Dataset rows:
- - - -

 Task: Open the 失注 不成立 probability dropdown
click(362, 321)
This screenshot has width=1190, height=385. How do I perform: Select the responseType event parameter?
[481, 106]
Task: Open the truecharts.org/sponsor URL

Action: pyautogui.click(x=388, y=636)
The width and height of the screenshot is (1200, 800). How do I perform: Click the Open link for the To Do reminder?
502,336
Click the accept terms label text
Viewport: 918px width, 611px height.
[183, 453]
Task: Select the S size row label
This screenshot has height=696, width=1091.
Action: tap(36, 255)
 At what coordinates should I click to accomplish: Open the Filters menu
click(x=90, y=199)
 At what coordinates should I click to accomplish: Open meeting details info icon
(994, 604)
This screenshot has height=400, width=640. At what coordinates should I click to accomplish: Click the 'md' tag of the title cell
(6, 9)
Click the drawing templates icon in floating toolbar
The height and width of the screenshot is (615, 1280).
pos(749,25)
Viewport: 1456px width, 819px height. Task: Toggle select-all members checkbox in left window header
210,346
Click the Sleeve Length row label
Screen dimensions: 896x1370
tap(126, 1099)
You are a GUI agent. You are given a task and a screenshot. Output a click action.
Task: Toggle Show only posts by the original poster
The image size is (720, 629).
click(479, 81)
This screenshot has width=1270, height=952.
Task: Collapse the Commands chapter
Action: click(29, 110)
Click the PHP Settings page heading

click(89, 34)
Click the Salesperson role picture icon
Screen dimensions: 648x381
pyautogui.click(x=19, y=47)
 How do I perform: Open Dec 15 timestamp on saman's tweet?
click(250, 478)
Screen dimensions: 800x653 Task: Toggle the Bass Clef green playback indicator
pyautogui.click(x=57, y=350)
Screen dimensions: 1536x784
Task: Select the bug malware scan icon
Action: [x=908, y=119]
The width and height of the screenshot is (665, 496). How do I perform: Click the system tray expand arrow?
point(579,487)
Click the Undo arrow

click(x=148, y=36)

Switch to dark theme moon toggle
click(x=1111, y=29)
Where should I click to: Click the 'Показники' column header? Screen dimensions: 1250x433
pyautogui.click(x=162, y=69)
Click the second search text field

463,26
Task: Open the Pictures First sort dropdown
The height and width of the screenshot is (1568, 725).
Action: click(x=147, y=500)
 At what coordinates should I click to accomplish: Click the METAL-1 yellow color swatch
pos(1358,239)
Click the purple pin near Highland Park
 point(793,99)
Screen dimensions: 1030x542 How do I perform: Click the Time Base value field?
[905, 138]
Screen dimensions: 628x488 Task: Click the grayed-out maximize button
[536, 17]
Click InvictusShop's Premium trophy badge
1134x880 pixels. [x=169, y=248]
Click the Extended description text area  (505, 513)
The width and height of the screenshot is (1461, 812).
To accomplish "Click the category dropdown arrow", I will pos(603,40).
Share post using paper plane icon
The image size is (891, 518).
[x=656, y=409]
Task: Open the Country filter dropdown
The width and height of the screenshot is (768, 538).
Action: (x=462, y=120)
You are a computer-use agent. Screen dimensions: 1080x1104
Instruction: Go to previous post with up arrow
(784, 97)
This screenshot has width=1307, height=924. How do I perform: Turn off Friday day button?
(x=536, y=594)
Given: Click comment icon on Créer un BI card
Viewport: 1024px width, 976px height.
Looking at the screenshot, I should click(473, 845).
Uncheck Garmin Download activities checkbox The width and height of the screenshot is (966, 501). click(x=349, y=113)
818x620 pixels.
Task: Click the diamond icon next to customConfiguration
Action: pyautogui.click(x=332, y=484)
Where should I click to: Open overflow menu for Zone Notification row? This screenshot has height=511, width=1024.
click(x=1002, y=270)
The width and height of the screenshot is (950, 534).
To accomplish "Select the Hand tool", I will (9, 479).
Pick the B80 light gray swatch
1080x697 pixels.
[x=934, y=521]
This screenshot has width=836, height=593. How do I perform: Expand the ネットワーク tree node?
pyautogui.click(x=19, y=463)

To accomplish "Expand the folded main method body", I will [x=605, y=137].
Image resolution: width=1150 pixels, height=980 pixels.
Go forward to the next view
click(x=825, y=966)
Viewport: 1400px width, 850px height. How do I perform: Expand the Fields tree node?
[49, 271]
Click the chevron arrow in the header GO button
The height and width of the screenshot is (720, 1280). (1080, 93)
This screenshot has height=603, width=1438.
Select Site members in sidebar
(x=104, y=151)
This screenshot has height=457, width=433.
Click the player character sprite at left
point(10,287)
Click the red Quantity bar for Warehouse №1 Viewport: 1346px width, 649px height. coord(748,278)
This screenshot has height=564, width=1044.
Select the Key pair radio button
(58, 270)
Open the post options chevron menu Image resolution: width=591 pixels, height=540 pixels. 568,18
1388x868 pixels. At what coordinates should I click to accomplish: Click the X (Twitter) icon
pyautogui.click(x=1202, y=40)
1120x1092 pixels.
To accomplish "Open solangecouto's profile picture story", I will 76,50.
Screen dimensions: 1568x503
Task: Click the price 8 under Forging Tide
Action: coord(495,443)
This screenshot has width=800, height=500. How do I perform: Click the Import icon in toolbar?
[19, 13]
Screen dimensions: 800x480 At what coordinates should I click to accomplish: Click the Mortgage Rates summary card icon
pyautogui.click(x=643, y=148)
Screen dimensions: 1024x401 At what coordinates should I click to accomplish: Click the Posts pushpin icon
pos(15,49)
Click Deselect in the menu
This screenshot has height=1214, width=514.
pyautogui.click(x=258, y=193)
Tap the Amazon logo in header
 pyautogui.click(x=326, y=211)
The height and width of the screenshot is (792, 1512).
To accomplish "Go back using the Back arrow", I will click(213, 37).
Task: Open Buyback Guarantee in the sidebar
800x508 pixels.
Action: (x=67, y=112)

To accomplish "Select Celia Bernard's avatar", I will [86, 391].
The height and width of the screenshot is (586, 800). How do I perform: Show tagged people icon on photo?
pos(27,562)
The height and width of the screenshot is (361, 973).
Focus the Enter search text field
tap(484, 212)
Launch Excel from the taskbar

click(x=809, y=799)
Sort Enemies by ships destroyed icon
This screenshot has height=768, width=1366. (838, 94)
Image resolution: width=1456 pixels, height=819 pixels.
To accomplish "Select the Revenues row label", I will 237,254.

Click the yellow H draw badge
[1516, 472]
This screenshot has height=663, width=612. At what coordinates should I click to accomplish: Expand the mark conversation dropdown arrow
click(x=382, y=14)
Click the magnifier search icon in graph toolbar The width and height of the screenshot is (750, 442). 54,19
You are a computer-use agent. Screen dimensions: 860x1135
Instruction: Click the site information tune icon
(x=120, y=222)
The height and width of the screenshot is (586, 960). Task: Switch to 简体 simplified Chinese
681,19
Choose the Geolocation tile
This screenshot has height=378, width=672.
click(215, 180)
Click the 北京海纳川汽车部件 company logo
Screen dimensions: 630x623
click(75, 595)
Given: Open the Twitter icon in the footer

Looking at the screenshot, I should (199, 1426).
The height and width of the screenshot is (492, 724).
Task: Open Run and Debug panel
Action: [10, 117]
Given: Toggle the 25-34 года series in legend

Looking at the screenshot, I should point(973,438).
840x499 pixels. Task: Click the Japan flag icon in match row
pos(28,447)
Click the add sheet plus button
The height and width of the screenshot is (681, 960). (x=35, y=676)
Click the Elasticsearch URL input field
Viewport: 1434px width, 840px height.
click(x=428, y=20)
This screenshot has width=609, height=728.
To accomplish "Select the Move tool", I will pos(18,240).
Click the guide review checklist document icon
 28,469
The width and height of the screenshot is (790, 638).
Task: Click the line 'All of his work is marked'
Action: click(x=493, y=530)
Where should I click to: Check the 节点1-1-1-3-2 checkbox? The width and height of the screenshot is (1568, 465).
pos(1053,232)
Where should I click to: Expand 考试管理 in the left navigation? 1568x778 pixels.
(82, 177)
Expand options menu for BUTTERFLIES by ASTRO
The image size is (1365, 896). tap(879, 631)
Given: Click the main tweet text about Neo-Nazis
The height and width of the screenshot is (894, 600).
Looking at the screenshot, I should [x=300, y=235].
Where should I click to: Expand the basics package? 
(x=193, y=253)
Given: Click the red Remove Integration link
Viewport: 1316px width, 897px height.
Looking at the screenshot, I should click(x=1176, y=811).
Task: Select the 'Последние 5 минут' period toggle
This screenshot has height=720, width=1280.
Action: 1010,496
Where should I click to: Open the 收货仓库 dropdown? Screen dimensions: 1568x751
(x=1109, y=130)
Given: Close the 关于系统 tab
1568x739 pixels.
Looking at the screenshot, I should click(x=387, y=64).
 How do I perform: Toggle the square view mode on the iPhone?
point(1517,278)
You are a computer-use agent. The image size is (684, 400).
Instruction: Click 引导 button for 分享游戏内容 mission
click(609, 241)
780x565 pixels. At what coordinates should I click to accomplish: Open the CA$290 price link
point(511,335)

- - - -

How many lines in the data above contain the string "checkbox"? Reply with the number alone.

OUTPUT BELOW:
3